佐々木朗希は本来の持ち味をどう取り戻していくのか? photo by Getty Images佐々木朗希は本来の持ち味をどう取り戻していくのか? photo by Getty Images

後編:ドジャース佐々木朗希の不振と再生への道筋

ロサンゼルス・ドジャースの佐々木朗希が先発として結果を残せずにいる。高校時代から佐々木を見続けているディラン・ヘルナンデス記者は、「マイナーに一度行って、本来の姿を取り戻すべき」と主張する。その裏には、誰よりも佐々木の才能を高く評価しているからこその理由がある。

前編〉〉〉「本当に怪物なのか」苦闘する佐々木朗希に現地で広まる懸念

【"本来の佐々木朗希"に戻るために】

 デーブ・ロバーツ監督は佐々木朗希が好投を見せた5月11日(日本時間12日)のサンフランシスコ・ジャイアンツ戦後、「よかったと思います。6回1失点で終えられた可能性もあった。三塁手の横を抜けていくゴロがあったからといって、それを悪い登板だったとは見ていません。朗希は自分の役割を十分に果たした」と評価した。

 しかし、試合後に佐々木が繰り返したのは、「再現性」と「コントロールできるフォーム」という言葉だった。「自分のボールをまず操れないと、配球とかそういう話になってこないと思う」。つまり今の佐々木にとって問題なのは、メジャー打者への投球以前に、"自分自身"なのだ。

 高校時代からの佐々木を知るディラン・ヘルナンデス記者は、「速球が戻らなければ、ドジャースが思い描いていたような圧倒的な投手にはなれない」と言う。佐々木は今、その感覚を取り戻せないまま、試行錯誤を続けている。

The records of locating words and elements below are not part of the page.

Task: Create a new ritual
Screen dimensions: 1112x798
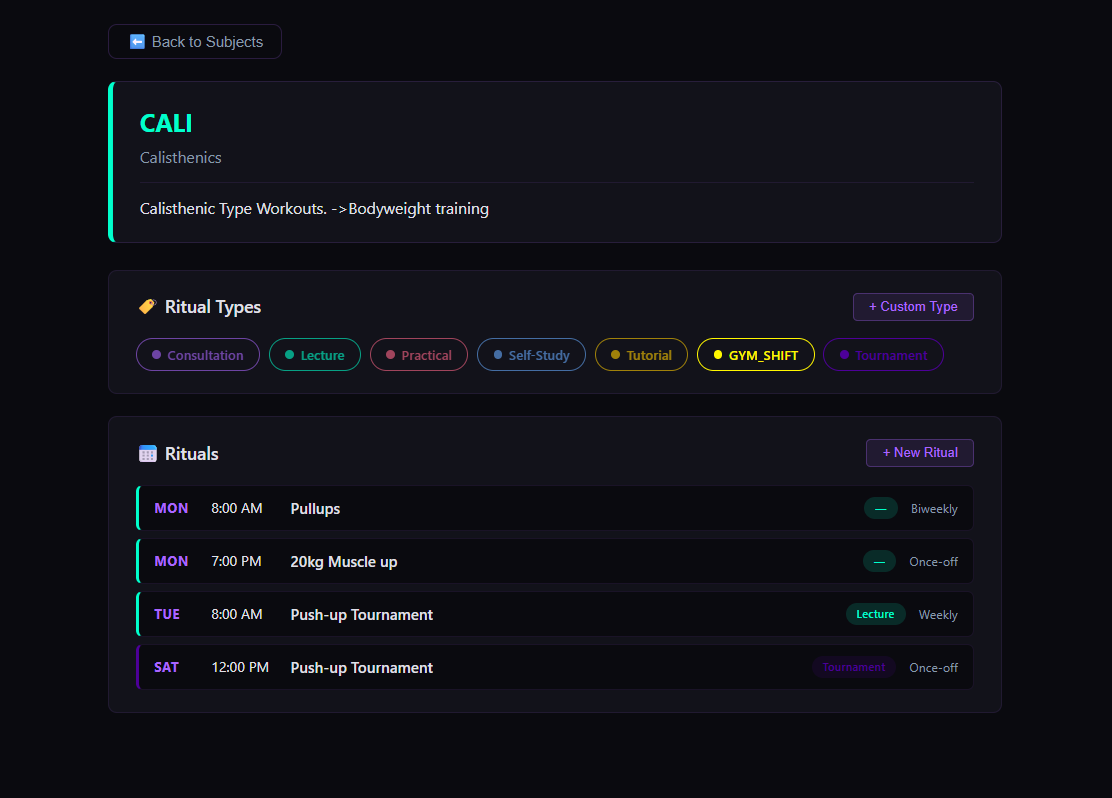Action: (x=920, y=453)
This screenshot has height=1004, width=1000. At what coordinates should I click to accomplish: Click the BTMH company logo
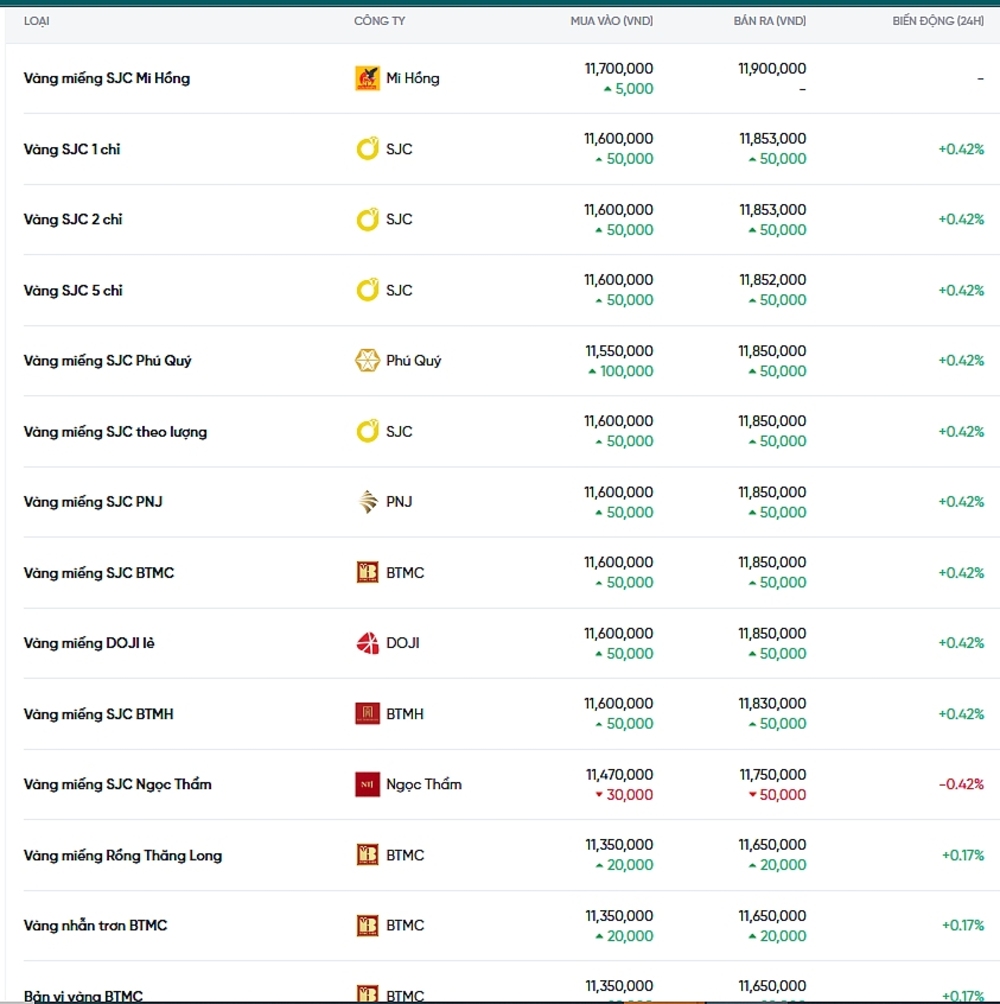367,714
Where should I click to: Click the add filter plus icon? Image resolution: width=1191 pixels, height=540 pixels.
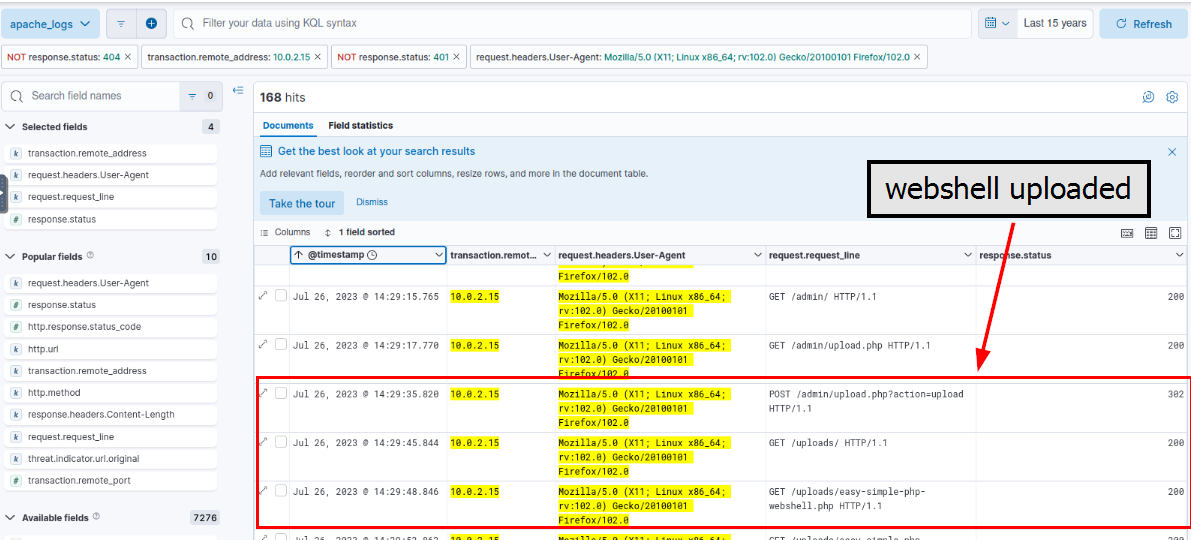pyautogui.click(x=151, y=23)
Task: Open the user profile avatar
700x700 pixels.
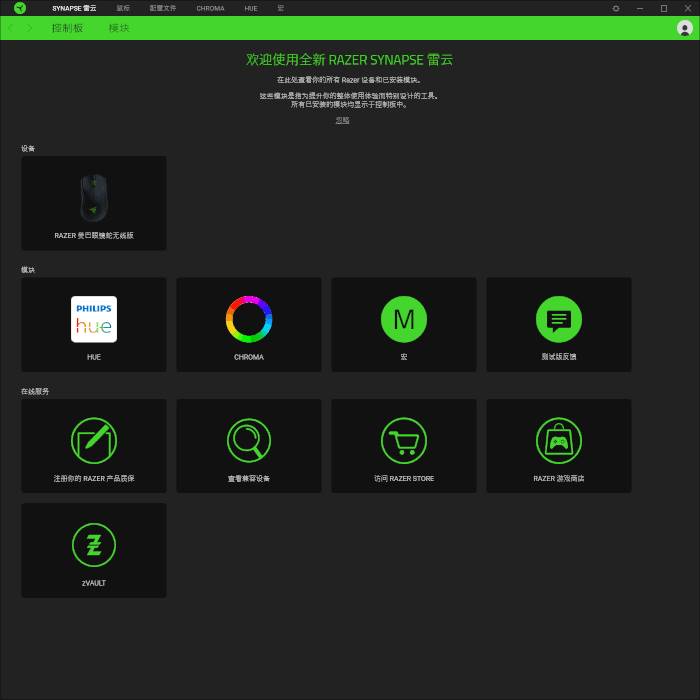Action: coord(685,28)
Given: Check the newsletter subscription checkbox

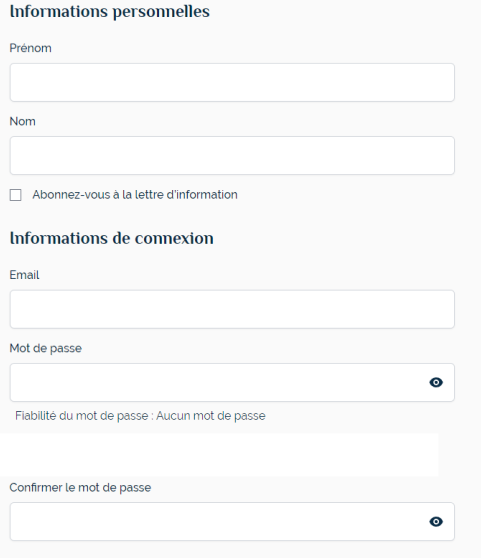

「以前のような"軽い100マイル"が出ないから、今は少し力んで投げているように見える。でも、力むとコントロールが乱れる。逆に制球を意識すると球速が落ちる。どちらに進めばいいのかわからなくなっているように見える。今の自分では通用しない、という感覚があるのではないか」

 だからこそ、ヘルナンデス記者は自身のコラムで、ドジャースは佐々木をマイナーに送るべきだと主張している。特別な才能を、短期的な修正だけで使い続けるべきではないと考えているからだ。ヘルナンデス記者によれば、かつてサイ・ヤング賞を獲得した元投手は、こう提案したという。

「一度マイナーに落とし、スプリットを封印したほうがいいのではないか。マイナーの打者なら、佐々木のスプリットには対応できない。だからこそ、直球とスライダーだけで投げさせ、まずは本来最大の武器だった速球を取り戻させるべきだ」

 佐々木は現在、ドジャースの勝利に貢献しようと、スプリットやスライダーを駆使して試合を作ろうとしている。しかし、それでは"本来の佐々木朗希"には戻れない、という見方である。結果へのプレッシャーが大きいメジャーではなく、もっと余裕のある環境で速球再建に取り組むべきだというのだ。マイナーなら、チーム事情よりも、自分自身を取り戻すことに集中できる。ヘルナンデス記者は言う。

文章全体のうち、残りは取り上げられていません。